Akuyu達はまずエリザがスコップを担いで廊下を闊歩するのをマネージャーが追っていたところに遭遇した話から、各々が演奏していた楽器の思い出などを語り、その最後でいきなり消える照明。

そして響くエリザの
「そろそろ本日のメインゲストの登場よっ」
の声と共に、スタジオの後方からアーサーをエスコートして歩いてくる彼女にスポットライトが当たった。

そこでギルベルトは正直もやっとする。
いや…別にアーサーがメインゲストなのは全然かまわない。
むしろそうだろう!俺のアルトならローデにも負けずとも劣らねえ!…と、心の底から思って……そこで少し…そう、状況はわかっているので少しだけ、──”俺の”アルトなのに…な……と、肩を落とした。

アーサーの歌声は本当に澄みきった美声で、天使の歌声といっても差し支えないものだと思うのだが、その主旋律によりそうように歌うのが自分ではないのが少しだけ面白くない。

それでもこれはエリザの番組で、自分達はエリザを助けるために出演しているので文句も言わずジッと我慢どころか、隙あらば自分が取って代わろうとするアントーニョを止めさえもしつつ、なんとか番組が終わる時間まで持たせて、エリザに珍しく素直な礼を言われた。


それにきちんと答えようと思うのだが、笑顔が引きつってしまう。
ああ、公けでアーサーと最初にデュエットするのは自分でありたかった…なんて、そんな気持ちを引きずるなんて、自分らしくないと思うのだが、普段なら完璧にコントロールできるはずの感情が上手く制御できない。
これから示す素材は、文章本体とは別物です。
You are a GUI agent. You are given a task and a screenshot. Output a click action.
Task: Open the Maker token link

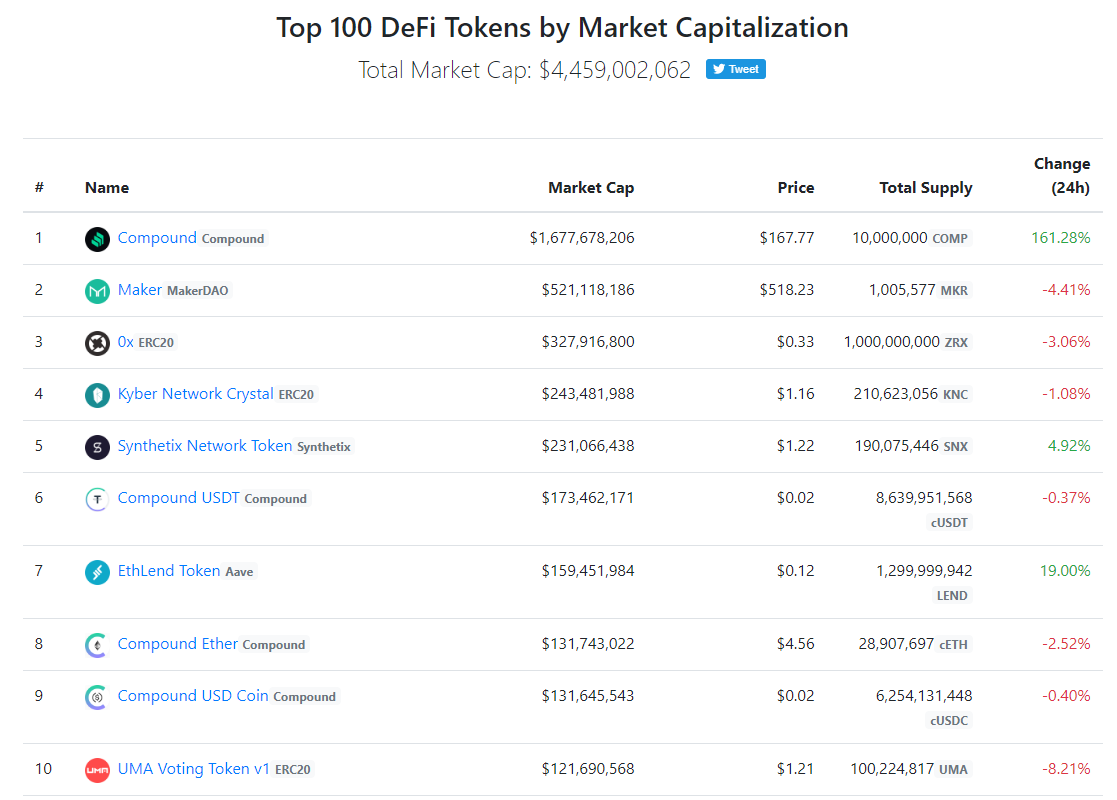(x=140, y=290)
もしかして番組内でもそんな感情が表に出ていたらまずいな…と思うが、まあ終わったことなので。

「…ギル…俺、やっぱりちゃんと歌えてなかったか?」
と、アーサーにさえそんな気遣いをさせるくらいの有様で、
「いやっ、本当に天使の歌声かと思ったくらいだぜ?」
と、慌てて言いつつ、みっともないなと思いながらも
「ただ…俺様が一緒に歌いたかったなと思っただけだ」
と、ぎゅうっと恋人を抱きしめて言った。

しかしそんなギルベルトの声に出来ない声、言葉に出来ない願望は、思わぬ方向から叶えられることになる。
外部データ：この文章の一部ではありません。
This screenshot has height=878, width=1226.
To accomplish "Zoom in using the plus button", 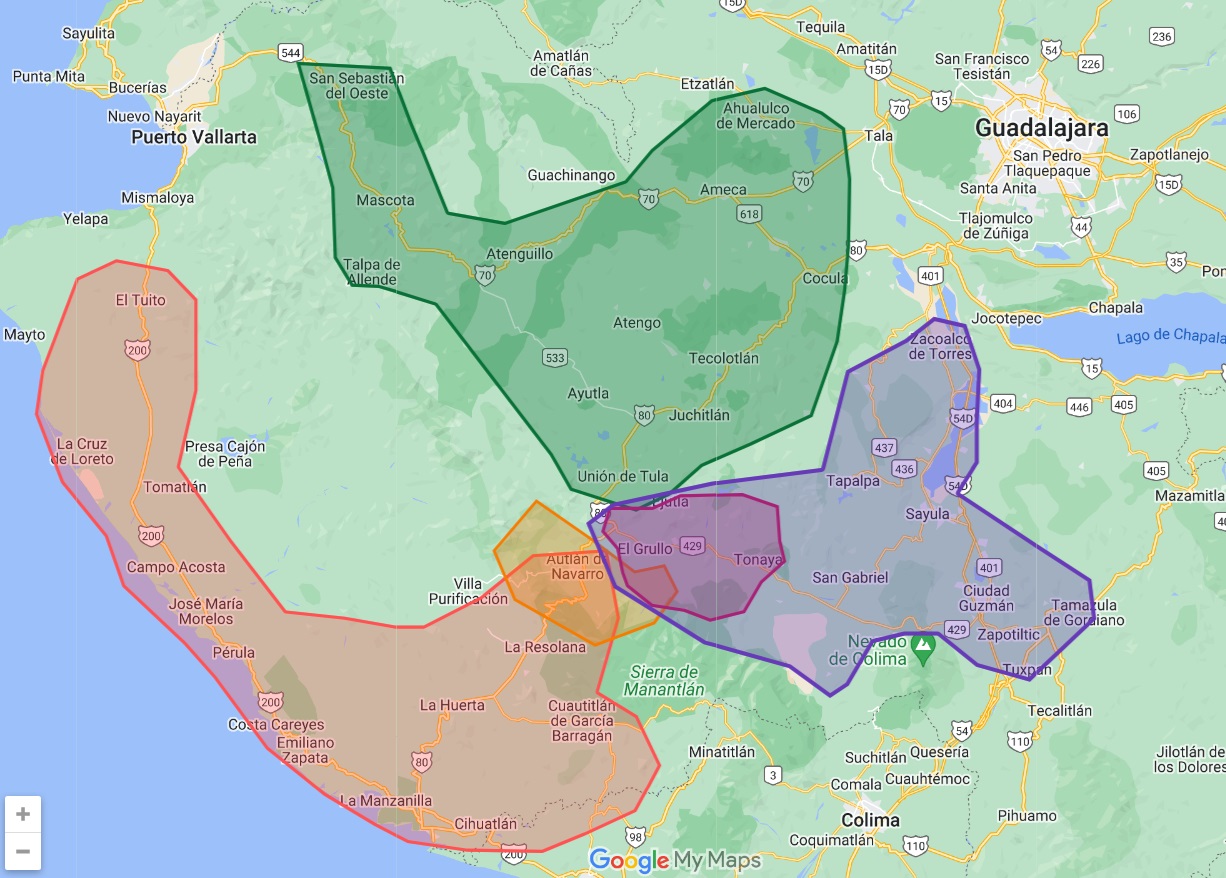I will [x=23, y=814].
次年度最初の【ギルとアーティの皆様の仰せのままに】のリクエストの圧倒的トップは、『ギルとアーティのデュエット』で、その回は大好評。
そして、その後には二人で音楽ユニットを作ろうという話まで出ることになったのだ。

こうしてクリスマスには叶えられなかったギルベルトの望みは、ファンの皆様からの少し遅れたクリスマスプレゼントのように、思っても見なかった規模で叶えられたのである。